→ **Aim of the task**: Copy every line that contains the string "target" from the entries below.

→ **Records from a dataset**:
- - - - - - -

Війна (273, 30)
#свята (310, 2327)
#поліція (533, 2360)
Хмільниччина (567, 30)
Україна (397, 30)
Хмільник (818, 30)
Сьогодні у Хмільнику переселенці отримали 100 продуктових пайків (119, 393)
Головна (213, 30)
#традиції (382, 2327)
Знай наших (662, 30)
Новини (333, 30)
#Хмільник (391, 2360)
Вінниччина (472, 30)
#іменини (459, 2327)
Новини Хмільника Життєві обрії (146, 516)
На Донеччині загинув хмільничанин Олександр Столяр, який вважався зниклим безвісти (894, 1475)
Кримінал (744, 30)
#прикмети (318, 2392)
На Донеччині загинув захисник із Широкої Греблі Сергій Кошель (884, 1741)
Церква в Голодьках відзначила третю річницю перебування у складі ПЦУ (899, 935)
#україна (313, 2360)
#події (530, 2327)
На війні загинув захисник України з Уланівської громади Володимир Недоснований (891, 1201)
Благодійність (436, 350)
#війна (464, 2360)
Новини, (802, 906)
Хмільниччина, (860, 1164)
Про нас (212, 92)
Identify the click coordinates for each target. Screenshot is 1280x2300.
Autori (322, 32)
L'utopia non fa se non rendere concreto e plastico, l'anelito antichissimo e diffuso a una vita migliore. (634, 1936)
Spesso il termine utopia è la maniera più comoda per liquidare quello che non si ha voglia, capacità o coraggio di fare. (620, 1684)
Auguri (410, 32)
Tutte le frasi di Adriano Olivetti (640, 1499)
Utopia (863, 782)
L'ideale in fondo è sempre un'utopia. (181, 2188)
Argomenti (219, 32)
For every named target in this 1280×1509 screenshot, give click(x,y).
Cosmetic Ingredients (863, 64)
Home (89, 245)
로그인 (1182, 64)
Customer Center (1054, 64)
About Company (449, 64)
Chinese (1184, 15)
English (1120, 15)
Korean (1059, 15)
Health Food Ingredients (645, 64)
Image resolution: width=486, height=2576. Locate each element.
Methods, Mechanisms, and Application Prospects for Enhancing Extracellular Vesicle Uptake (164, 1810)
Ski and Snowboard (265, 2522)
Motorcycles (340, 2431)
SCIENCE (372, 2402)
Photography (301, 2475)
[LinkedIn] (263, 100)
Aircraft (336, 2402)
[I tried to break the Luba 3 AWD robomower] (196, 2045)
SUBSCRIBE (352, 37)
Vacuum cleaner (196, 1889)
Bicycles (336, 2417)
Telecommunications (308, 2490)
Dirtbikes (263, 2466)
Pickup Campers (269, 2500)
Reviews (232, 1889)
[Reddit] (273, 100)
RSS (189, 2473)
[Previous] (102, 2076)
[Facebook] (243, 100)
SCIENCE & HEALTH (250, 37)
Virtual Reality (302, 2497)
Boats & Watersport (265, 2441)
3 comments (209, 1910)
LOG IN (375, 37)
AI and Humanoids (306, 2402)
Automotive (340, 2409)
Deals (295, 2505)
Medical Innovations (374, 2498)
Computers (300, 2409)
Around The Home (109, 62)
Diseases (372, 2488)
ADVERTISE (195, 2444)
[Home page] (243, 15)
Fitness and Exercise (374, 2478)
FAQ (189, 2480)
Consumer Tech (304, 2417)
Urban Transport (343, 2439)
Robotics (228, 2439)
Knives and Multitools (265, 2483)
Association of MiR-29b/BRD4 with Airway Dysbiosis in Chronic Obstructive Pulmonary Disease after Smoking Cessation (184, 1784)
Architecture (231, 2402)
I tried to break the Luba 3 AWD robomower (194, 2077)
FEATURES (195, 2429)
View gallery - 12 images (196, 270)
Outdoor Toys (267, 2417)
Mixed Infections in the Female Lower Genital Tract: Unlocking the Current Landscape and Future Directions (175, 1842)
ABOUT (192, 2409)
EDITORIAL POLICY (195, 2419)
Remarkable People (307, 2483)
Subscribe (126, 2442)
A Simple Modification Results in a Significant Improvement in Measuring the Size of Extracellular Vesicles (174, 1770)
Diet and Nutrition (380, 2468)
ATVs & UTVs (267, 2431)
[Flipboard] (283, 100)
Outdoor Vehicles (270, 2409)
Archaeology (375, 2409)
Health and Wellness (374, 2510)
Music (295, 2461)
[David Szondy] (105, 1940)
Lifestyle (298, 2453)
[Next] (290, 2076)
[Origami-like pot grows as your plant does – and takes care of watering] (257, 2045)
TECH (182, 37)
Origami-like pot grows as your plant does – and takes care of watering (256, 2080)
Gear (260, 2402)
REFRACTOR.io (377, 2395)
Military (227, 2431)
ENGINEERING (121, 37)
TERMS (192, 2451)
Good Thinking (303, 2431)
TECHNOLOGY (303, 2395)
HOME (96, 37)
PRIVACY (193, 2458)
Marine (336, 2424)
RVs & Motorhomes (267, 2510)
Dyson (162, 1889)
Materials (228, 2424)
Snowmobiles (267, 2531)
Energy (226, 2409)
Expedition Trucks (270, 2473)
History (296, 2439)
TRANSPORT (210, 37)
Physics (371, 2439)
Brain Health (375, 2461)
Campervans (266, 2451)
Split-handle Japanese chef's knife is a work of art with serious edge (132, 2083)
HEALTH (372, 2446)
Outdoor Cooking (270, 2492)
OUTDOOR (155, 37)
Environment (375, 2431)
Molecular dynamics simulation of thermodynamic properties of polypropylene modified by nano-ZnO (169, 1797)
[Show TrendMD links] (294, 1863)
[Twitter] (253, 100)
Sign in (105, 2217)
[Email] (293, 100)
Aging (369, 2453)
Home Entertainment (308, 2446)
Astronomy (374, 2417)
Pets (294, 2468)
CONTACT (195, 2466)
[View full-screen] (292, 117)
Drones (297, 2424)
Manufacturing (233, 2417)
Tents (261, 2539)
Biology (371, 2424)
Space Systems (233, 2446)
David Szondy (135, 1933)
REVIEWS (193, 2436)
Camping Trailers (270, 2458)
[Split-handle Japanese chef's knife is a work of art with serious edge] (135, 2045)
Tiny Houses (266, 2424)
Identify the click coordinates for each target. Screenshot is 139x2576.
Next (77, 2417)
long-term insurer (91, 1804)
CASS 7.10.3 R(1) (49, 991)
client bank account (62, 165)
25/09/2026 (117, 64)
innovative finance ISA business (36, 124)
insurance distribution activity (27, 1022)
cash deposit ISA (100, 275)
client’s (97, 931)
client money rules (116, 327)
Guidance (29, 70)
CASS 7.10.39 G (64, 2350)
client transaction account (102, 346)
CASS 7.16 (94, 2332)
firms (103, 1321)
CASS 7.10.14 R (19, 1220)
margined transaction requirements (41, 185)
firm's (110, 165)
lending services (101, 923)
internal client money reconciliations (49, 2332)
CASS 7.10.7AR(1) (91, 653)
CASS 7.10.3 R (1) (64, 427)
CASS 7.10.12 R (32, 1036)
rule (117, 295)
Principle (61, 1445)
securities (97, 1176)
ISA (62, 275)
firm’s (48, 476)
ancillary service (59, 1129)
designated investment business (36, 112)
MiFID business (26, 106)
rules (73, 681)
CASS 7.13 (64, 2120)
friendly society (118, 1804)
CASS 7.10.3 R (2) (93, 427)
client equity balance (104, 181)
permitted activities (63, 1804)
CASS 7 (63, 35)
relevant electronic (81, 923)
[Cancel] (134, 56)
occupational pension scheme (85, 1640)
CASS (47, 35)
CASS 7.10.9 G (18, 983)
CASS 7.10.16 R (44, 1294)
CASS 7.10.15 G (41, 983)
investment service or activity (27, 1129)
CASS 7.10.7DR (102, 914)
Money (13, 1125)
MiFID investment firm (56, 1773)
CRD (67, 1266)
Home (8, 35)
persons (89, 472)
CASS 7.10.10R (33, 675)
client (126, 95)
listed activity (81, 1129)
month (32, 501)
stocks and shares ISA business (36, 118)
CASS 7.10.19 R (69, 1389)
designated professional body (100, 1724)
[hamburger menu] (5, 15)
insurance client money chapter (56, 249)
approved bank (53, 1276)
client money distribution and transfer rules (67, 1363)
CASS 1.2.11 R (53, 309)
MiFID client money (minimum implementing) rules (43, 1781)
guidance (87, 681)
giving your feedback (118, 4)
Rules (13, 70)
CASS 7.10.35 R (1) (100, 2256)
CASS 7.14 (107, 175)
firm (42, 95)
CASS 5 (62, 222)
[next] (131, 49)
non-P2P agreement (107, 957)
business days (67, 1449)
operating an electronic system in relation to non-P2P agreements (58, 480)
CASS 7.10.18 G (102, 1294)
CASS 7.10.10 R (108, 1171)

- - - - - - -

→ **Solution to the problem**:
Identify the click coordinates for each target. Screenshot is 1280x2300.
For every named target in this 1280×1509 screenshot, give click(x,y).
Identify the click coordinates for each target. Screenshot is 139x2576.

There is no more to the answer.